48L. (1) The statement required to be furnished to the appropriate authority under Sub-section (3) of Section 269UC shall be in Form No. 37-1 and shall be signed and verified in the manner indicated therein by each of the parties to the transfer referred to in Sub-section (1) of that section or by any of the parties to such transfer acting on behalf of himself and on behalf of the other parties.
(2) The statement in Form No. 37-1 shall be furnished, in duplicate, to the appropriate authority :--
(a) before the 30th day of October, 1987, in a case where the agreement for transfer is entered into before the coming into force of Chapter XXC in the areas comprised in the 'Bangalore Metropolitan Region', and 'Ahmedabad Urban Development Area' and the areas comprised in the city of Ahmedabad, as referred to in the notification of the Government of India in the Department of Revenue No. S.O. 835(E), dated 21-9-1987 ;
(b) before the expiry of 15 days from the date on which the provisions of Chapter XXC come into force in any areas, other than the areas referred to in Clause (a), where the agreement for transfer is entered into before such date; and
(c) before the expiry of 15 days from the date on which the agreement for transfer is entered into, in cases not covered by Clauses (a) and (b).'
11. On a careful reading of the provisions of Section 269UC it appears that it is the duty of either the transferor or transferee in the case of any intending transfer to inform the authorities four months before such transfer. In this case, if at all the defendants have entered into a contract with the plaintiff for the lease of the property it was also the duty of the defendants to inform about the proposed transfer. The defendants being one of the defaulting parties to furnish information to the authorities should not be permitted to raise the objection that the plaintiff's suit shall be non-suited pursuant to Section 269UC. It is revealed from the provisions of Section 269UL that the registering authority would refuse to register the document under which the property is sought to be transferred in the absence of a certificate by the appropriate authority. Therefore, this can only be attracted when any of the parties to the agreement tenders the document for registration. Since the written statement has not yet been filed either admitting or disputing the agreement purported to have been executed by the defendants, it would be too early to suggest that the aforementioned provision would debar the plaintiff from filing the suit against the defendants.

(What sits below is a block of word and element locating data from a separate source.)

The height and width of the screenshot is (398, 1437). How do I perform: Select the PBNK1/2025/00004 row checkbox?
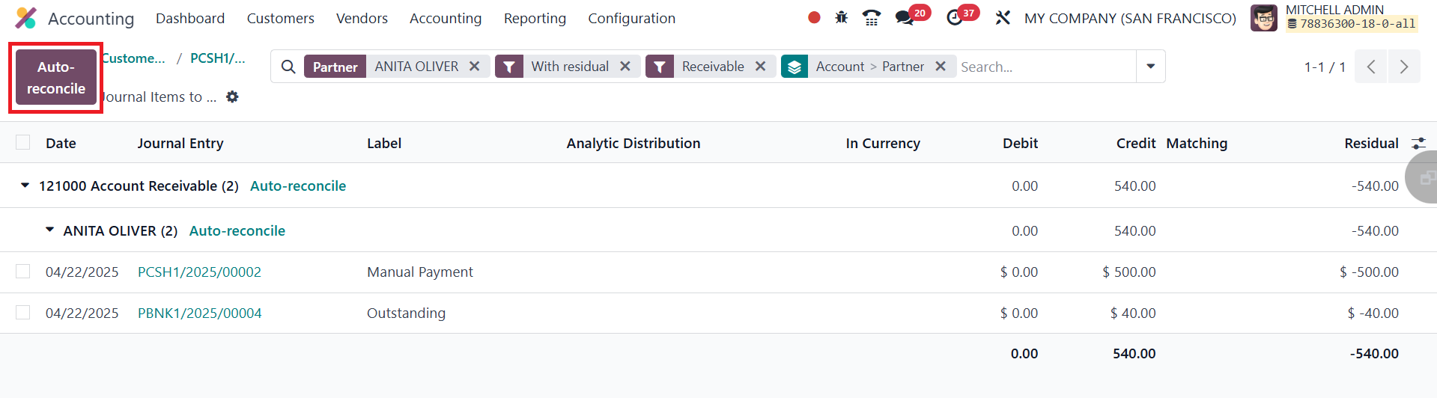(23, 313)
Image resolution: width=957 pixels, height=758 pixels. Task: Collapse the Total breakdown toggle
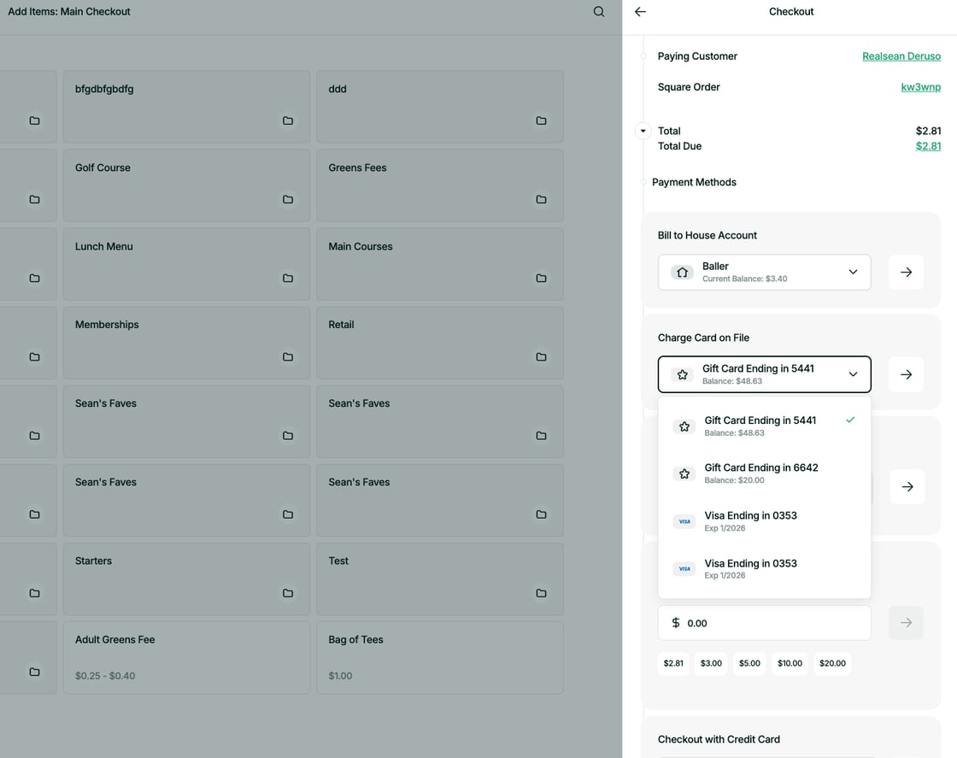(x=643, y=131)
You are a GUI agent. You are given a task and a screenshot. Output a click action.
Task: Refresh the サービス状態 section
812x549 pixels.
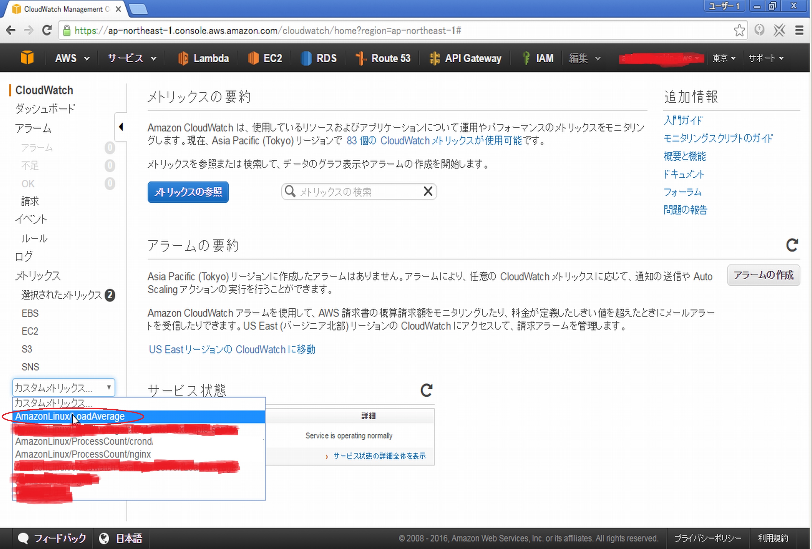pyautogui.click(x=426, y=390)

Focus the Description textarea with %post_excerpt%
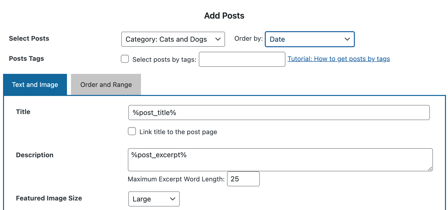click(x=280, y=160)
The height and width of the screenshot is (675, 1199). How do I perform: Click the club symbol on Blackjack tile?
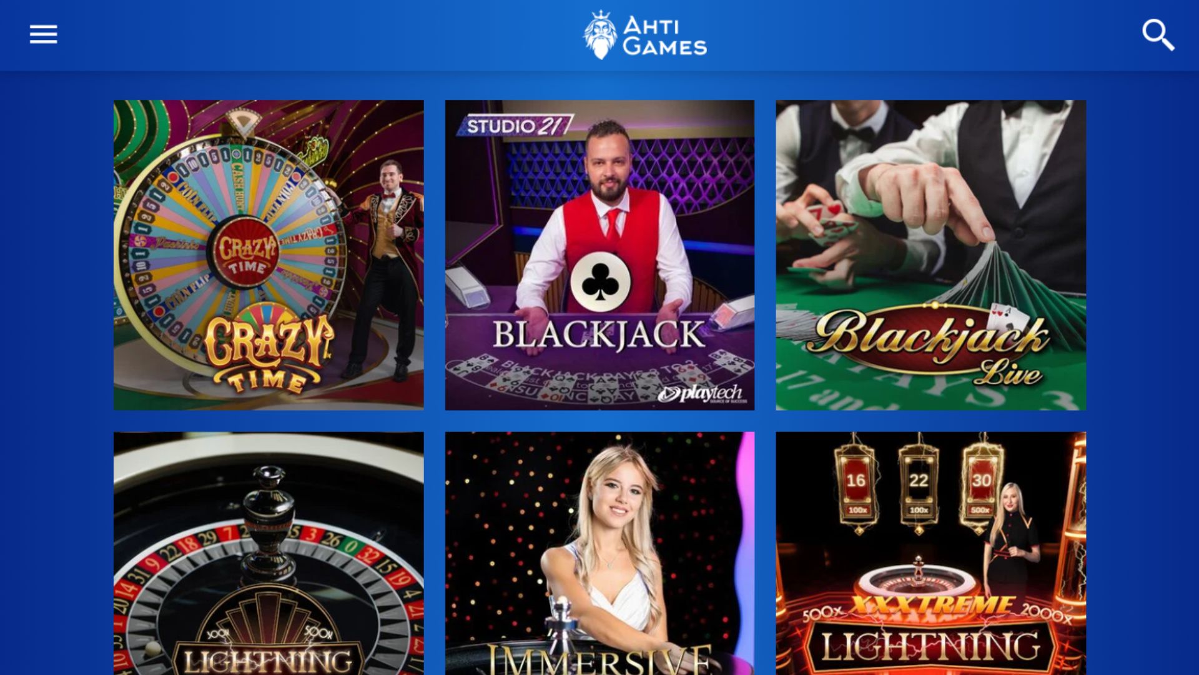click(x=600, y=283)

12. In the suit since several other prayers have been made, it cannot be argued that the plaint would be rejected for want of proper certificate under the provisions of the Income-tax Act. The court will be also obliged to find out as to on whose failure the permission could not be obtained. Even prior to the decree, it is open to any of the parties to obtain the necessary permission from the authority, since the transfer is yet to be made.
13. Therefore, from the totality of the facts and circumstances of the case and on a careful consideration of the submissions made by learned counsel appearing for the parties, I feel that the learned trial court did not commit any jurisdictional or factual error in rejecting the application under Order 7, rule 11 of the Civil Procedure Code, 1908. Accordingly, I do not find any merit in the revisional application and the same is dismissed but in the circumstances without costs.
14. Heard the learned advocate for the petitioner for prayer of stay of operation of the order. I do not find any merit in such submission. Accordingly, the petitioner's prayer of stay of operation of the order is hereby rejected.